L’ouvrage critique aussi le féminisme dit impérialiste, incarné notamment par des figures politiques occidentales, et défend l’idée d’un féminisme visant à transformer les structures mêmes de la société, plutôt qu’à en obtenir une simple intégration.


Le sionisme, une invention européenne

Genèse d’une idéologie
par Sonia Dayan-Herzbrun, éditions Lux, 120 pages

Cet essai analyse le sionisme comme un produit de la modernité européenne, inscrit dans les dynamiques coloniales et impériales plutôt que dans la tradition rabbinique.

Le sionisme y est présenté comme un instrument ayant servi au démantèlement de l’Empire ottoman, s’inscrivant dans des logiques géopolitiques européennes. Il aurait été pensé comme un moyen de sécurisation stratégique et de projection impériale, notamment britannique.

L’auteure souligne que ce projet a été porté par des acteurs européens souvent hostiles aux Juifs eux-mêmes, et cite des discours les présentant comme indésirables, tout en soutenant leur départ vers la Palestine.

Dans cette perspective, le sionisme est décrit comme un allié des stratégies euro-américaines ayant conduit à la situation actuelle du conflit.

L’ouvrage conclut en évoquant la nécessité d’une sortie du colonialisme et d’une reconnaissance de l’autodétermination des deux peuples, sans domination de l’un sur l’autre, dans la continuité des analyses d’Edward Said.


Gaza, un génocide colonial

collectif, Éditions Couleur livres, 159 pages

Cet ouvrage collectif, réunissant plusieurs auteurs et autrices, décrit la situation à Gaza et met en lumière le contraste entre les mobilisations massives de la société civile internationale et la position des élites occidentales, jugées largement complices, à quelques exceptions près.

Il est fait état de dizaines de milliers de rassemblements pro-palestiniens dans plus d’une centaine de pays, ainsi que d’une répression accrue des expressions de soutien à la Palestine dans de nombreux États occidentaux.

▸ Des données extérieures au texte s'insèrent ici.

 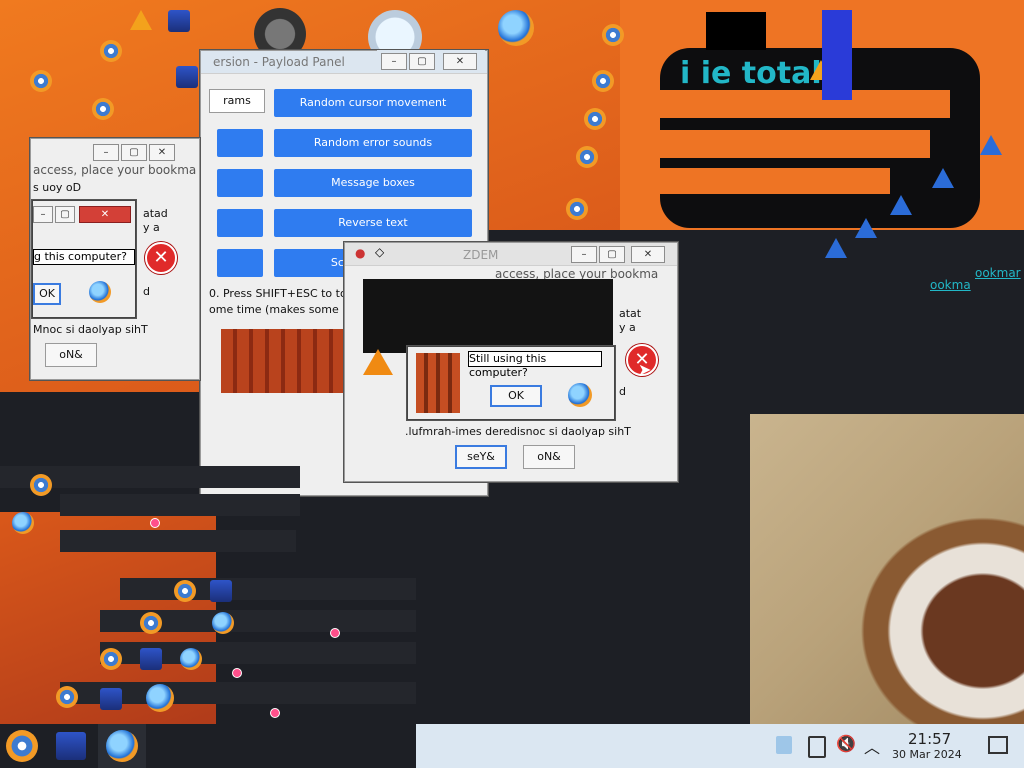 What do you see at coordinates (817, 747) in the screenshot?
I see `battery-icon` at bounding box center [817, 747].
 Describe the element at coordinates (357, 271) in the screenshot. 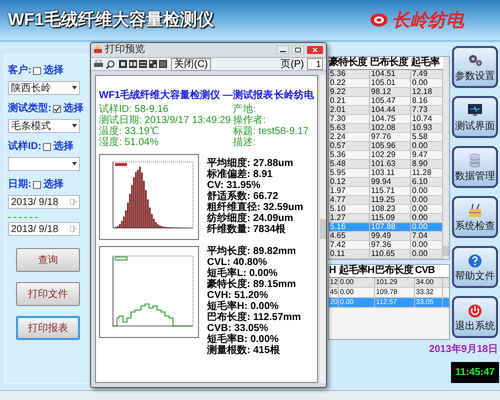

I see `column-header: 起毛率H` at that location.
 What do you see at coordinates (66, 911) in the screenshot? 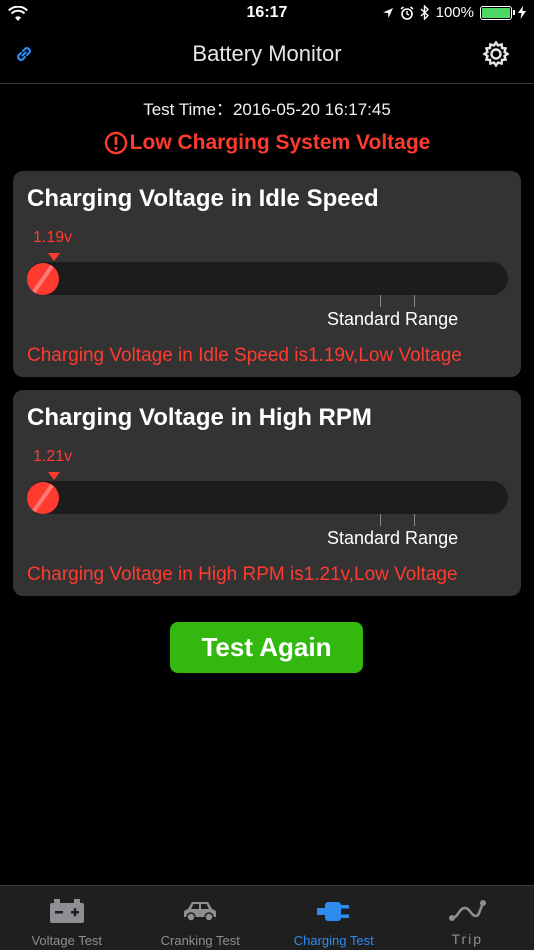
I see `car-battery-icon` at bounding box center [66, 911].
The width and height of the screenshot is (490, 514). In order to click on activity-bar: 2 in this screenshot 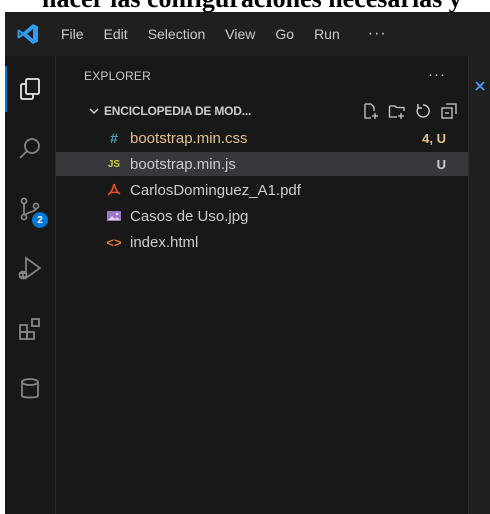, I will do `click(30, 285)`.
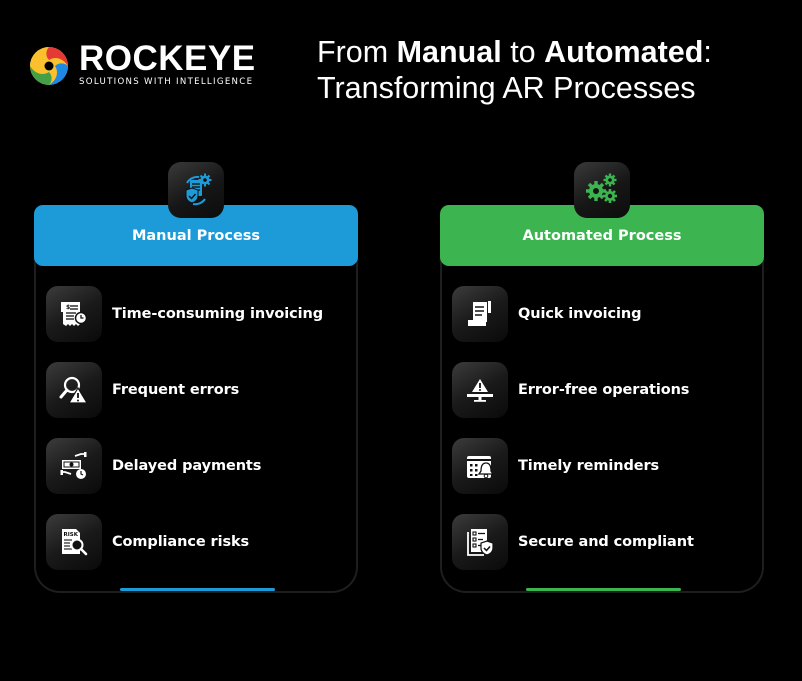 This screenshot has height=681, width=802. Describe the element at coordinates (181, 542) in the screenshot. I see `item-label: Compliance risks` at that location.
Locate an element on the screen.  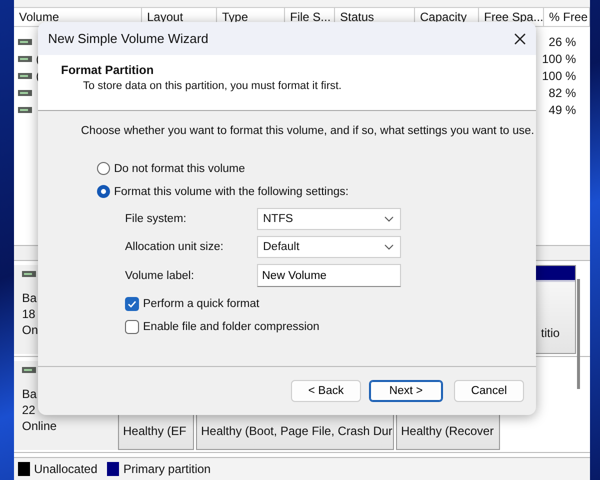
instruction-text: Choose whether you want to format this volume, and if so, what settings you want to use. is located at coordinates (308, 131).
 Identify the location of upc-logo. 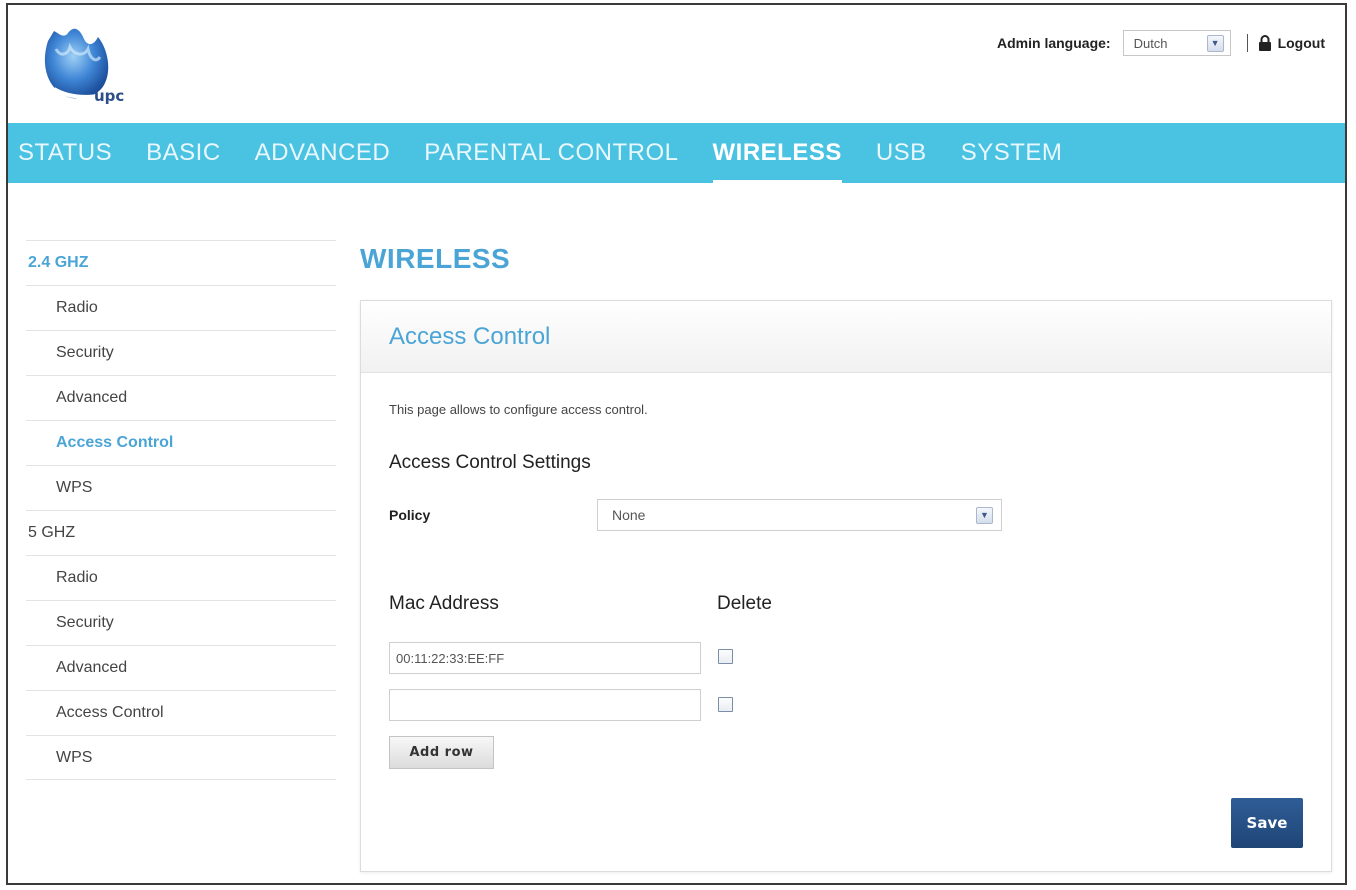
(90, 64).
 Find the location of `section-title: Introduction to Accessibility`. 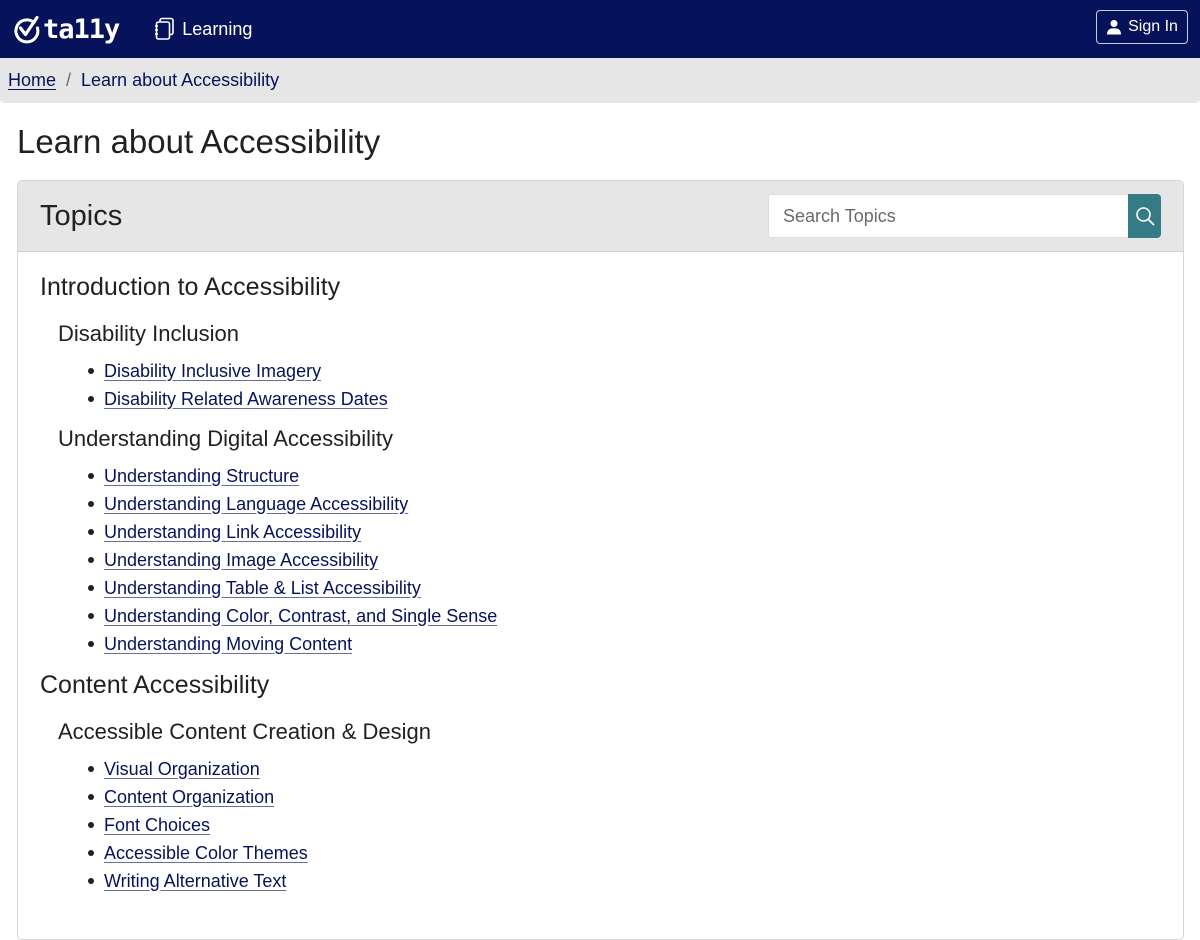

section-title: Introduction to Accessibility is located at coordinates (190, 287).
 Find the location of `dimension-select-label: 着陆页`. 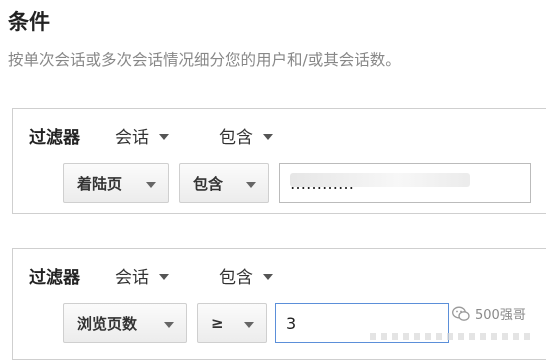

Le livre affirme que la destruction de Gaza constitue non seulement une tragédie humanitaire majeure, mais aussi une remise en cause des discours universalistes occidentaux.

La bande de Gaza y est décrite comme étant passée du statut de « prison à ciel ouvert » à celui de « cimetière à ciel ouvert », soulignant l’ampleur des destructions.

Les contributions, issues de divers horizons, notamment belges, mêlent analyses politiques, témoignages et perspectives historiques. Certaines reviennent également sur les fractures politiques internes en Belgique au moment de la création d’Israël, comparées aux dynamiques contemporaines.